Over its lifetime, the S&P 500 has generated an average annual return of about 10.6%. That would suggest an investor needs to grow a portfolio at above that rate to have a shot at "beating Wall Street." A sector traders have been turning to lately to do just that is the fintech sector.

A recent report from ResearchAndMarkets estimates that the global market for digital payments could grow an average of 30% per year until 2030. But the financial technology industry is extensive and made up of many companies. How can investors be sure to capture this growth? Payments software company Marqeta (MQ) could be the answer. Let's take a closer look at why this up-and-coming fintech stock has what it takes to produce market-beating returns moving forward.

Person making contactless payment with their phone.

Image source: Getty Images.

Powering the fintech sector behind the scenes

Digital payments go far beyond buying something from an online store or tapping your smartphone at a payment terminal and are becoming ingrained in the entire economy. You use them when you hail a ride or place an order for food delivery. Digital banks are popping up, offering new ways to manage your money, exchange money, and borrow.

But all these new finance-based technologies need to connect to the existing payment networks and banks to work. Marqeta powers these connections with its application programming interface (API) that lets fintech companies create custom payment solutions.

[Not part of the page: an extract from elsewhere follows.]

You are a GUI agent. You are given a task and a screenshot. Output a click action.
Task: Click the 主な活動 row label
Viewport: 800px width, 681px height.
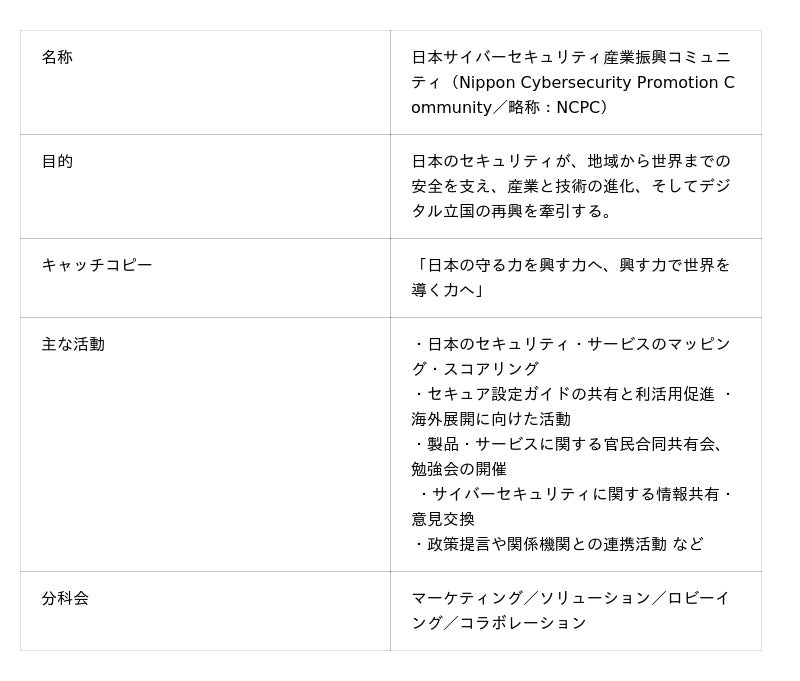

Marqeta's customer list is extensive and covers various industries, including household names in sectors like:

  • Buy now, pay later: Affirm, Afterpay, Klarna
  • Rideshare and food delivery: Uber, DoorDash
  • Banks: Block, Coinbase, JPMorgan Chase

The company generates revenue by taking a small percentage of each transaction its technology powers. In other words, Marqeta grows with its customers. And some of these customers are rapidly growing, which is showing up in Marqeta's growth. The total value of transactions it powers, called transaction processing volume, grew 76% year over year to $33 billion in Q4 2021. This translated to $155 million in net revenue, up 76% from the prior-year quarter.

Deep pockets to support growth

Since going public, Marqeta's invested in further growth and dramatically increased its employee headcount. It's helping support large customers with upcoming product launches, like Affirm's Debit+ Card or the Coinbase Card, which lets users spend the crypto assets in their Coinbase account and earn cash-back rewards.

You can see in the chart below how the company's headcount has more than doubled over the past two years. Marqeta's "technology" expenses nearly tripled in 2021, growing to $33 million from $13 million in 2020, which could mean that much of Marqeta's hiring has been on the engineering side.

MQ Total Employees (Annual) Chart

MQ Total Employees (Annual) data by YCharts.

Marqeta's business lost $164 million in 2021 from operating expenses, or money spent to run the company. However, share-based compensation cost the company $142 million this year, typical for initial public offerings (IPOs) because there are lots of bonuses paid out when companies go public. I expect share-based compensation to lessen moving forward, and this should help Marqeta work toward turning a profit as its revenue keeps growing.

The positive side of an IPO is the cash that it raises, and Marqeta now has $1.7 billion in cash and short-term investments. This is enough money to run the company for a few years without making any progress toward profitability, so investors should feel good about its financial health. It could even lead to eventual opportunities for a potential acquisition.

Marqeta's stock is unappreciated by traders

Marqeta came public last summer and has taken its lumps during this market-wide pullback among growth stocks. The stock was once expensive at a price-to-sales ratio of more than 42, but the chart below shows how much that has fallen.

MQ PS Ratio Chart

MQ PS Ratio data by YCharts.

The company's market cap is $6 billion and its cash and short-term investments represent 25% of that, which suggests the business is even cheaper than the current 9.6 P/S ratio would indicate. Meanwhile, Marqeta was able to show in its Q4 2021 earnings that quarterly revenue growth is still strong at 76% year over year, and management relayed strong guidance for Q1 2022, forecasting 50% year-over-year revenue growth).

Marqeta isn't a risk-free investment; it relies on its customers' success to grow, and the business itself isn't profitable. However, if you're looking ahead, you want to see that a company has strong operating momentum and the balance sheet to handle losses while it grows. I think Marqeta checks both of those boxes, and the stock's valuation seems like an outright bargain here. If the company continues executing and taking care of business, it has the ingredients of a market-beating investment over the long term.